§ **What needs to be done**
When copying the listing below, skip every picture and repeat exactly the lines from the first one through the line that contains "Viewport: 1023px width, 712px height.".

§ **Given information**

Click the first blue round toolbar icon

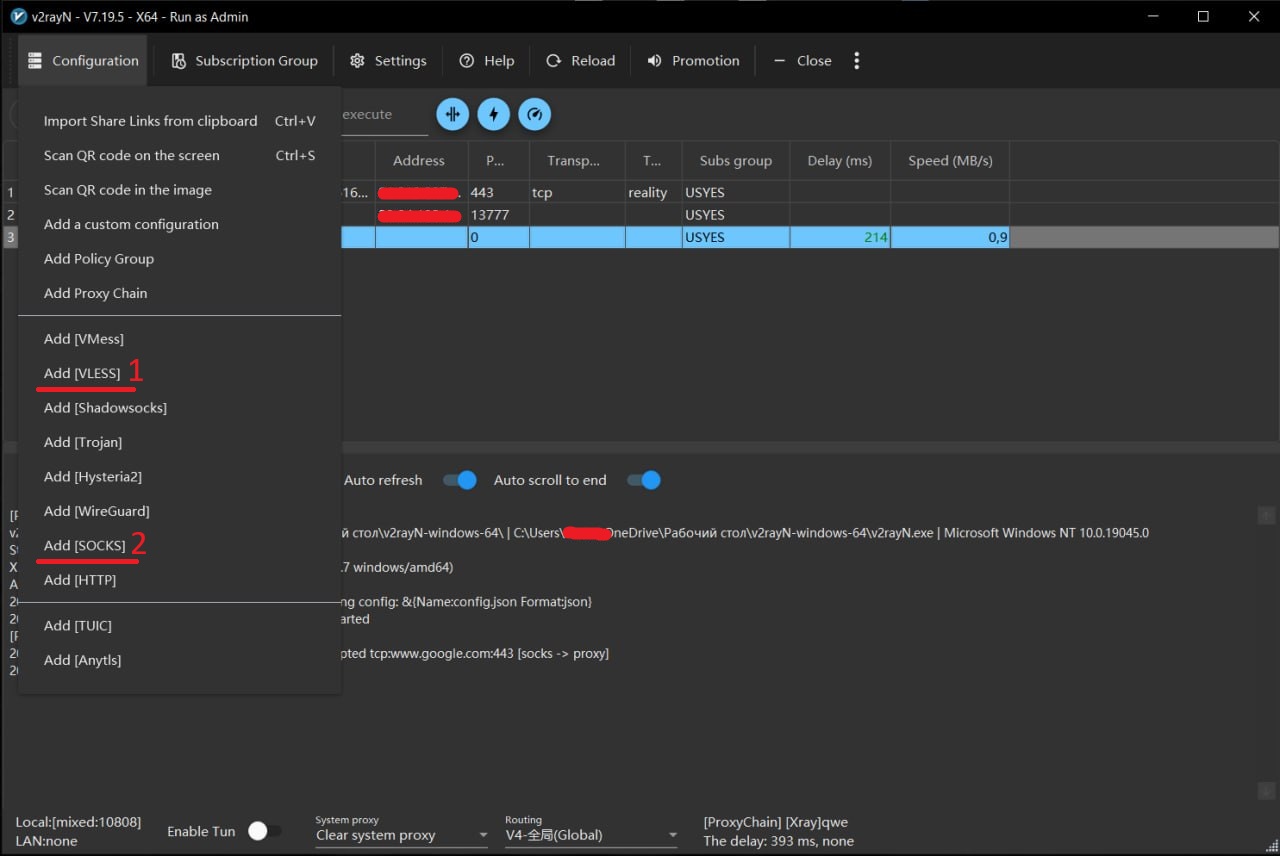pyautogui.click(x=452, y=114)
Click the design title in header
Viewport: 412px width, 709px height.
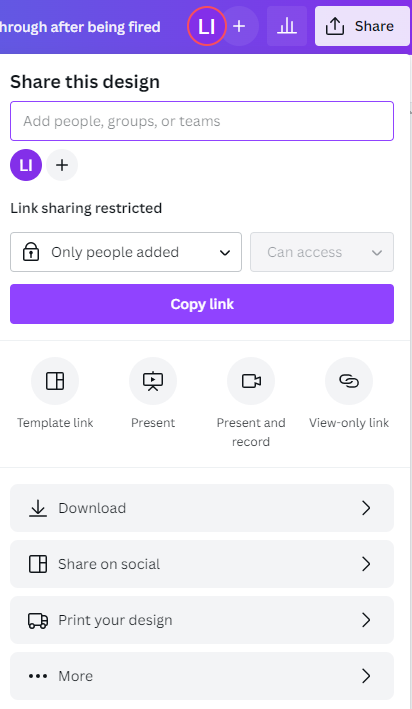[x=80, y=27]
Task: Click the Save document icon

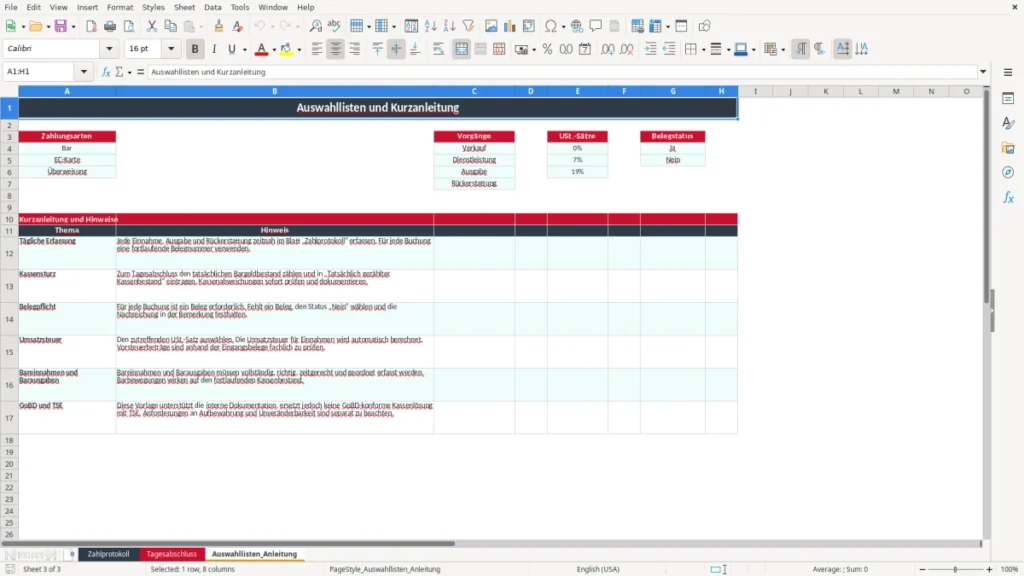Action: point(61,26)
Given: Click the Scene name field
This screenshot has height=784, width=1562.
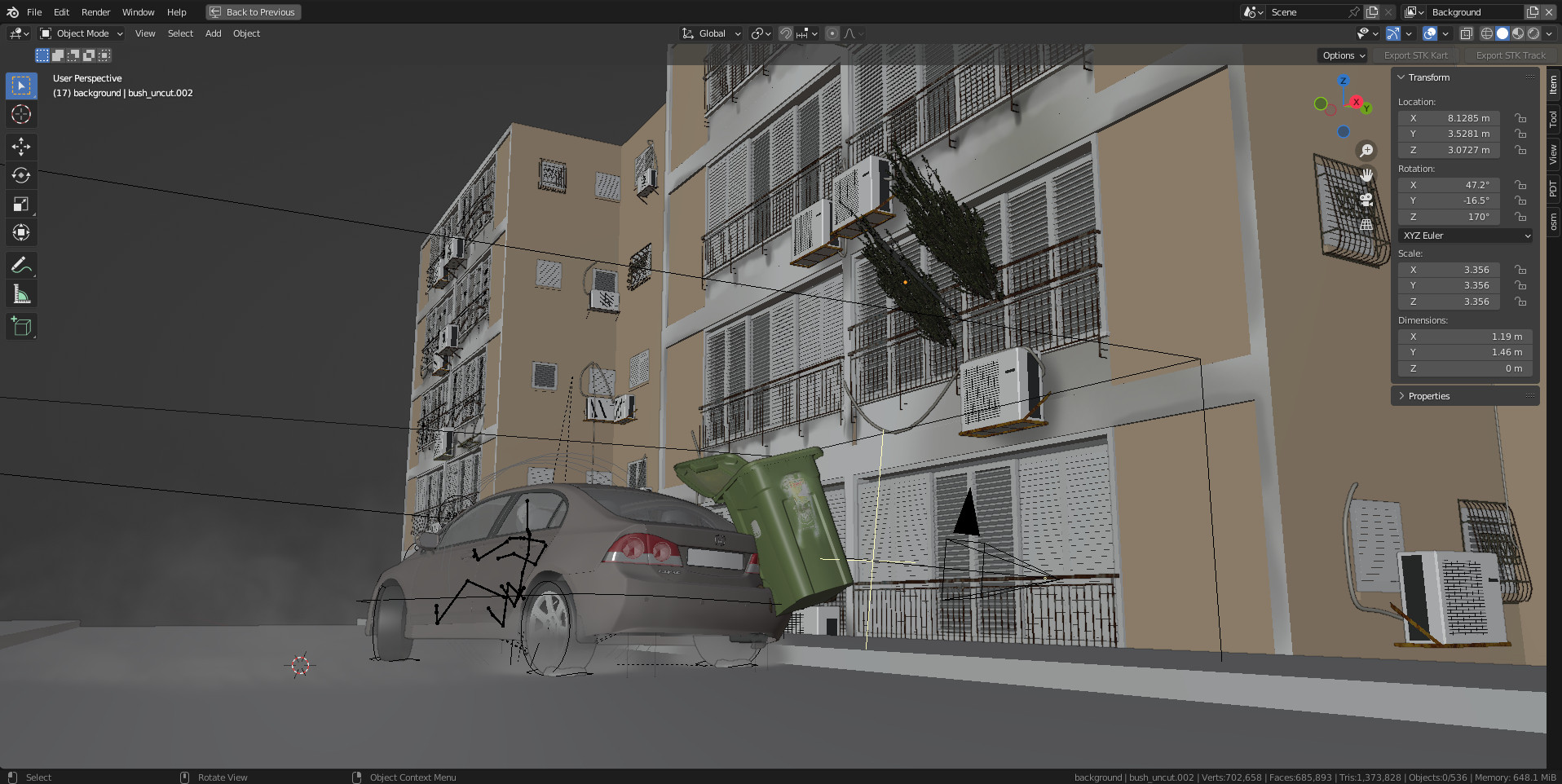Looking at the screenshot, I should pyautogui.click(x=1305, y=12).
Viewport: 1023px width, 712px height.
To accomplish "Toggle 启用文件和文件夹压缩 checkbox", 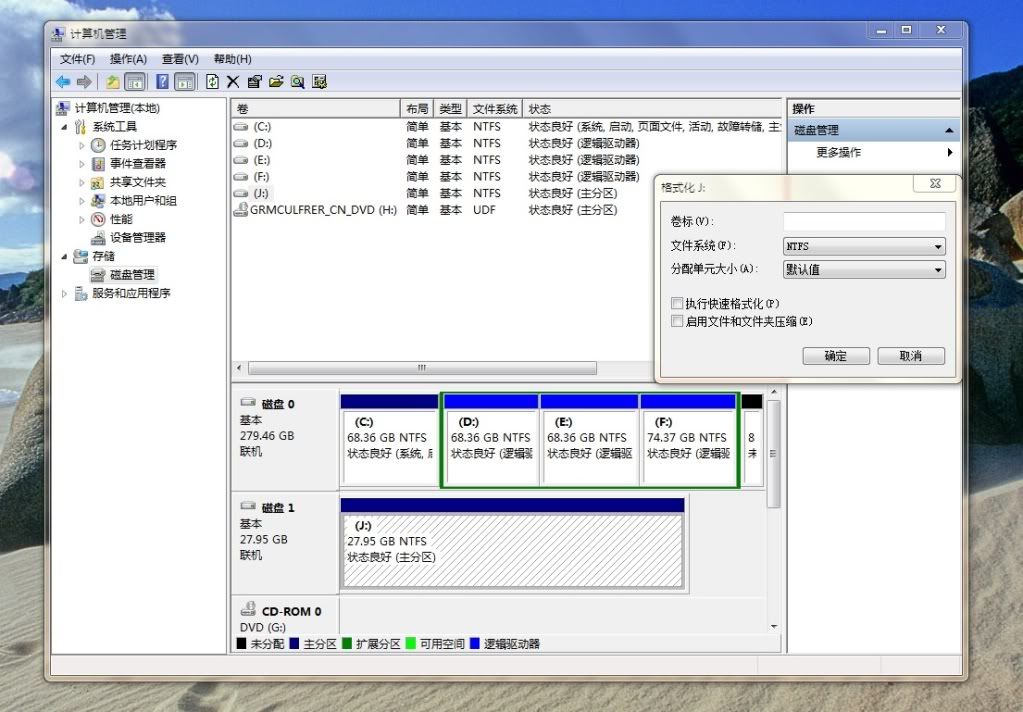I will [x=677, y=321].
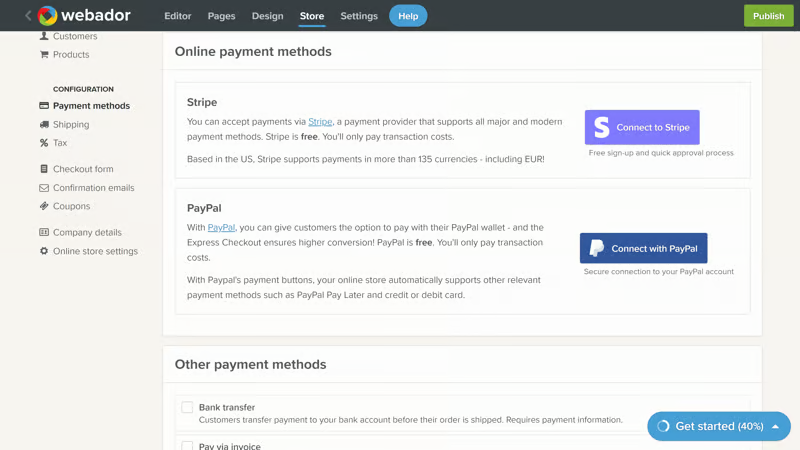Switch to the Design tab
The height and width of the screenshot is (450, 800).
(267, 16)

§ **Answer to this task**
Click the first blue round toolbar icon

pyautogui.click(x=452, y=114)
Click the design title in header
Viewport: 412px width, 709px height.
[x=80, y=27]
Task: Click the Save document icon

Action: point(61,26)
Given: Click the Scene name field
This screenshot has height=784, width=1562.
Looking at the screenshot, I should pyautogui.click(x=1305, y=12).
Viewport: 1023px width, 712px height.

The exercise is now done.